Until 20 August 2015


Photo by Mark Douet

“Dara” at the National Theatre

With Behind The Beautiful Forevers still running – and well worth watching – The National Theatre offers another, very different, view of the Indian subcontinent with Dara. Adapted for a Western audience by Tanya Ronder, from Shahid Nadeem’s play, this historical epic shows the battle between Shah Jahan’s sons for the Mughal Empire. It’s a riveting story, all the more exciting if you aren’t familiar with the history (imagine the Tudors without knowing Henry had six wives); a family drama boasting an ambitious sense of scale that makes it topical too.

Nadia Fall’s quick-fire direction stages the action with speed, while Katrina Lindsay’s design and a large cast creates a sumptuous feel.

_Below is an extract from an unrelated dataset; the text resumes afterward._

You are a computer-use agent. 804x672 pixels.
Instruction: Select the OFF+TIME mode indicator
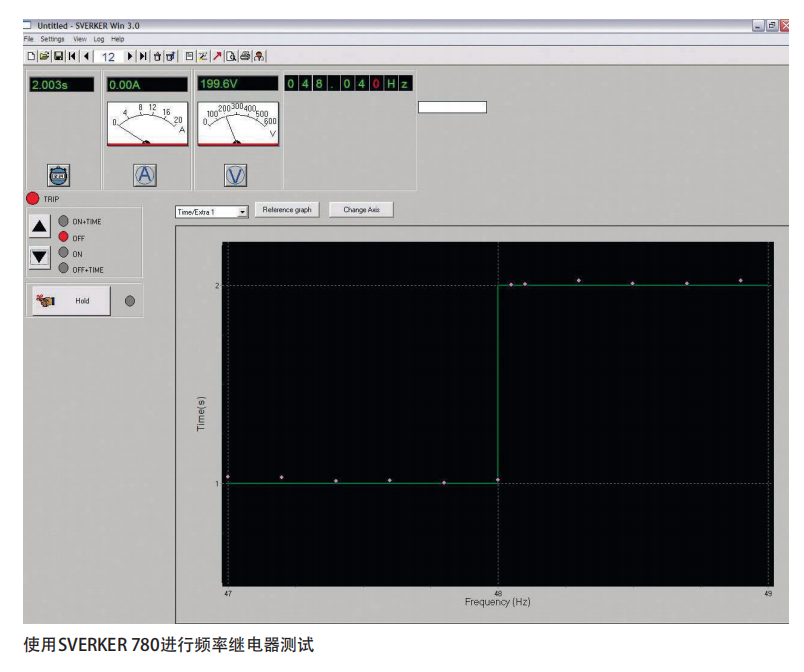[64, 269]
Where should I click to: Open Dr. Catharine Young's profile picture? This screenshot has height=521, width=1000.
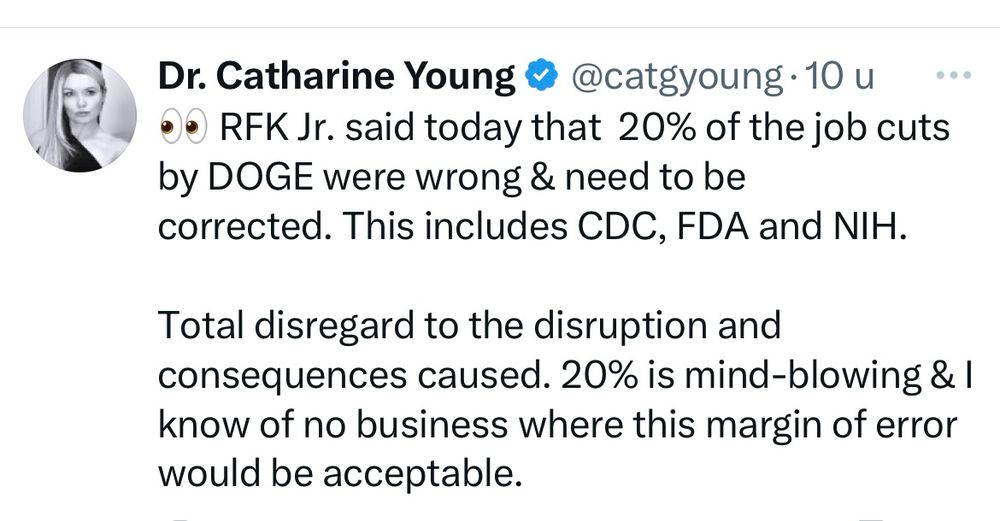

Though a wide span of time is covered (the play is long, but never droops) and some roles are feel curtailed, Vincent Ebrahim manages to give Shah Jahan great depth, and Nathalie Armin is superb as his daughter, Jahanara. Zubin Varla takes the title role, a hugely satisfying character, saintly yet very human and ferociously intelligent. Dara’s fate is to be tried for apostasy – his own defence in court is fantastic theatre.

Sargon Yelda and Anjana Vasan

Dara is as much about Shah Jahan’s other son, Aurangzeb, who claimed the throne and rejected both Sufism and the religious toleration that Dara explored. A tyrannical figure, Sargon Yelda’s performance as Aurangzeb is wonderfully layered. A brief, exquisitely crafted scene with his Hindu lover, ably played by Anjana Vasan, really helps. Aurangzeb isn’t just a villain and the play’s exploration of the need to choose between “faith or family” makes it great drama. It’s Dara’s religious content that makes it feel so urgent – presenting the “broken prince”, a figure to revere despite his fall from power, it provides a different view of religion at a time when one is so desperately needed.